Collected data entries
━━━━━━━━━━━━━━━━━━━━━━━━━━━━━━

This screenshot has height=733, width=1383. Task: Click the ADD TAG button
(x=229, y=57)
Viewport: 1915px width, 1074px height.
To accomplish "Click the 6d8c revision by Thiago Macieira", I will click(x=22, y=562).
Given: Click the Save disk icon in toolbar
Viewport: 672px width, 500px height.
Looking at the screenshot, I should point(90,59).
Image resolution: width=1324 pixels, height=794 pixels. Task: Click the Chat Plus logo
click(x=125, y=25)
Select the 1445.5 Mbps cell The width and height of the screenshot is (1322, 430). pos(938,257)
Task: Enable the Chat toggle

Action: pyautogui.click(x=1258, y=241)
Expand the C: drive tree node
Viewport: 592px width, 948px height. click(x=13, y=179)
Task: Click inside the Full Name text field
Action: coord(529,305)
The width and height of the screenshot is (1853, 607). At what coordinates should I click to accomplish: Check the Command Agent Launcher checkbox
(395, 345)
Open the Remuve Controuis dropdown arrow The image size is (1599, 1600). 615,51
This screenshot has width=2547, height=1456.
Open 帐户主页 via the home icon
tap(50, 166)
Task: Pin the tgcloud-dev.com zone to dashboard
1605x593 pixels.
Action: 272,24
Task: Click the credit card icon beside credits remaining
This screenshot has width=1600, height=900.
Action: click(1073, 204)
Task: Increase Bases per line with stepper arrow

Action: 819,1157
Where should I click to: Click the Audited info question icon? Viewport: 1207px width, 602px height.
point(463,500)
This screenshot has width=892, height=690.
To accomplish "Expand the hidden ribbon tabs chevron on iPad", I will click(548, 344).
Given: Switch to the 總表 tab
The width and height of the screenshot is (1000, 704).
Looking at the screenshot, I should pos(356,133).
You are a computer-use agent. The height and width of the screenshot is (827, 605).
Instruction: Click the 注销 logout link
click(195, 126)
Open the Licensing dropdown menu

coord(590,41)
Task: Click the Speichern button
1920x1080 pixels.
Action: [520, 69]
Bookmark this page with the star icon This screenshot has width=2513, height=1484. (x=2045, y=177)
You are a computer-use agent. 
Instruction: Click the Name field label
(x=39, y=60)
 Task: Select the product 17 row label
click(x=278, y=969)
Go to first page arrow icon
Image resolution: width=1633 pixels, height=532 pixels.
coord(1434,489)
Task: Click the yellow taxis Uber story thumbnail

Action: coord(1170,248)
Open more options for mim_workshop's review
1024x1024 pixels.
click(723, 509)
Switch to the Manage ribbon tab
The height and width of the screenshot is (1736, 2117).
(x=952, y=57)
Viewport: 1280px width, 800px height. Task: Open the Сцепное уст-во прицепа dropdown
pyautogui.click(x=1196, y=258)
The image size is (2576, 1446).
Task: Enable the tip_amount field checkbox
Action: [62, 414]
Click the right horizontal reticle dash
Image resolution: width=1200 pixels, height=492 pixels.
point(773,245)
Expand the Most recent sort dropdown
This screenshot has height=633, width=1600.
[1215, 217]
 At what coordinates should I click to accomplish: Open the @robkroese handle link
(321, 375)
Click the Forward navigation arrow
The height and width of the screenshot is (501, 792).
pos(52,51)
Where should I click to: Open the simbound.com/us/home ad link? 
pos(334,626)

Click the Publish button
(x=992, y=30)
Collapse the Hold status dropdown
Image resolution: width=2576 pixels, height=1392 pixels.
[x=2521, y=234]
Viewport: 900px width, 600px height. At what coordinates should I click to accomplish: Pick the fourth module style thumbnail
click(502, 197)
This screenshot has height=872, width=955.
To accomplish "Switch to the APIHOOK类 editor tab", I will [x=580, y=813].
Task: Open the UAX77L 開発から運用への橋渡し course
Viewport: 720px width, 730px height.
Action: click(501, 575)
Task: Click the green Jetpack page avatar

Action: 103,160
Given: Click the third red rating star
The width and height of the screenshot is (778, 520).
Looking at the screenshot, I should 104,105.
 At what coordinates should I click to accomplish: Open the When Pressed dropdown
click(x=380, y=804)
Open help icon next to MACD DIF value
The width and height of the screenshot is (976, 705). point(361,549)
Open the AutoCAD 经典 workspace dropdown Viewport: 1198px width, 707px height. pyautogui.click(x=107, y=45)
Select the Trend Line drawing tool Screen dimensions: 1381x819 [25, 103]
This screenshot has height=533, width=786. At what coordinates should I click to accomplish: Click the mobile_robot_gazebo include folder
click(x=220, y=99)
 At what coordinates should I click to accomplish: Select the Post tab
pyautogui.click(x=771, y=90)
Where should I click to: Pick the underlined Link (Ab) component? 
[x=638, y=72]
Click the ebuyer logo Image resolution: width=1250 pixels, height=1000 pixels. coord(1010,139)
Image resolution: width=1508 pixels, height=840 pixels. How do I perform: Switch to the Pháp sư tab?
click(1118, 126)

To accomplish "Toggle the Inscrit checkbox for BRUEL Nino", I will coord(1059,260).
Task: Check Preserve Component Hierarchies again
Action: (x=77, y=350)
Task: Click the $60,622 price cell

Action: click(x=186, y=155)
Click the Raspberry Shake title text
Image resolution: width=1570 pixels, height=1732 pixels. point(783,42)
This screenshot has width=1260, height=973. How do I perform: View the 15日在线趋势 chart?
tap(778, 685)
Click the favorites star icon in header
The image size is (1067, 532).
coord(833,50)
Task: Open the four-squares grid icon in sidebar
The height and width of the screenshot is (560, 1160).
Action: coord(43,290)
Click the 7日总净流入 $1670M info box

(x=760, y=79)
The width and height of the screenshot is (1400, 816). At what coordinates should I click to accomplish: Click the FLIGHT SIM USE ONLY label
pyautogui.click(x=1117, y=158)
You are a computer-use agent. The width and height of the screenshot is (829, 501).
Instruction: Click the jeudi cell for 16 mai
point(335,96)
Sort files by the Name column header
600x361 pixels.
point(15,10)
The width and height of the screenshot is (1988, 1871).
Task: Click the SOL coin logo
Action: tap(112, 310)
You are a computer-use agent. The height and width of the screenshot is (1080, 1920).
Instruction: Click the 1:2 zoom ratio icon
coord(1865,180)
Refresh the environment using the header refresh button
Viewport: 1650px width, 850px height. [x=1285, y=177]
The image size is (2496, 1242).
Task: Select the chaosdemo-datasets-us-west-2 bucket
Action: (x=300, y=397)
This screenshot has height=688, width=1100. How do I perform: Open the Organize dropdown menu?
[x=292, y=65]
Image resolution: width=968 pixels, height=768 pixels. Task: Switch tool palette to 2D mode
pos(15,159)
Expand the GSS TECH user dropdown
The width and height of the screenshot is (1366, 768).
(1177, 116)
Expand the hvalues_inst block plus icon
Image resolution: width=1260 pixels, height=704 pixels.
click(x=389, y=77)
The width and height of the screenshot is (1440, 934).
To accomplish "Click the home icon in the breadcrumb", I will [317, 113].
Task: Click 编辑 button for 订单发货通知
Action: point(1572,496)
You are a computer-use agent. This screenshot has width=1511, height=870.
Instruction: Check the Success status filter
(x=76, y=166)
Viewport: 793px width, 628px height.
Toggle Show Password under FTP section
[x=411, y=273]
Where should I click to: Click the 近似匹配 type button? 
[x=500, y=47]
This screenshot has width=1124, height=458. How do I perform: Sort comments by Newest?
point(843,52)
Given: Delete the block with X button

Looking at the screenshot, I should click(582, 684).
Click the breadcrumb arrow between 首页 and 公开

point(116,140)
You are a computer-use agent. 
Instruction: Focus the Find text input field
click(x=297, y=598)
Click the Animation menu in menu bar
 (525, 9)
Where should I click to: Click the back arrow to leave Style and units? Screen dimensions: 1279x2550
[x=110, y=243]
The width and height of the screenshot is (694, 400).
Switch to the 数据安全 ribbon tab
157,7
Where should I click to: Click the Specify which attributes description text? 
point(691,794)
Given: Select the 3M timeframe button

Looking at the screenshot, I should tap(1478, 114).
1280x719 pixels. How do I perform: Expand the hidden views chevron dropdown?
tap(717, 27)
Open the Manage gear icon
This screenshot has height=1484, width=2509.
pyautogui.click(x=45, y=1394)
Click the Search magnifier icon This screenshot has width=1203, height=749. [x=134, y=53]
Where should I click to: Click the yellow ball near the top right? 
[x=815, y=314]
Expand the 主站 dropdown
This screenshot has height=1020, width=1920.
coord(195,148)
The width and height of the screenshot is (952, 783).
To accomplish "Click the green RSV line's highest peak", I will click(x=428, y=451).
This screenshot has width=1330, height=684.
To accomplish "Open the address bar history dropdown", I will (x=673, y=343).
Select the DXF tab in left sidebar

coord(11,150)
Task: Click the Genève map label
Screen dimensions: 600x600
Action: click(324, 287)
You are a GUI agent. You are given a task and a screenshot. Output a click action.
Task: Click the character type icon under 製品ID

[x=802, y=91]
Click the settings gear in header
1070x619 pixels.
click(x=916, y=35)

━━━━━━━━━━━━━━━━━━━━━━━━━━━━━━

- Challenge:
Copy the lines above word for word, starting with the line that contains "Task: Open the UAX77L 開発から運用への橋渡し course" and going on through the line that contains "Click the ebuyer".

- Solution below:
Task: Open the UAX77L 開発から運用への橋渡し course
Viewport: 720px width, 730px height.
Action: click(501, 575)
Task: Click the green Jetpack page avatar

Action: 103,160
Given: Click the third red rating star
The width and height of the screenshot is (778, 520).
Looking at the screenshot, I should 104,105.
 At what coordinates should I click to accomplish: Open the When Pressed dropdown
click(x=380, y=804)
Open help icon next to MACD DIF value
The width and height of the screenshot is (976, 705). point(361,549)
Open the AutoCAD 经典 workspace dropdown Viewport: 1198px width, 707px height. pyautogui.click(x=107, y=45)
Select the Trend Line drawing tool Screen dimensions: 1381x819 [25, 103]
This screenshot has height=533, width=786. At what coordinates should I click to accomplish: Click the mobile_robot_gazebo include folder
click(x=220, y=99)
 At what coordinates should I click to accomplish: Select the Post tab
pyautogui.click(x=771, y=90)
Where should I click to: Pick the underlined Link (Ab) component? 
[x=638, y=72]
Click the ebuyer logo Image resolution: width=1250 pixels, height=1000 pixels. coord(1010,139)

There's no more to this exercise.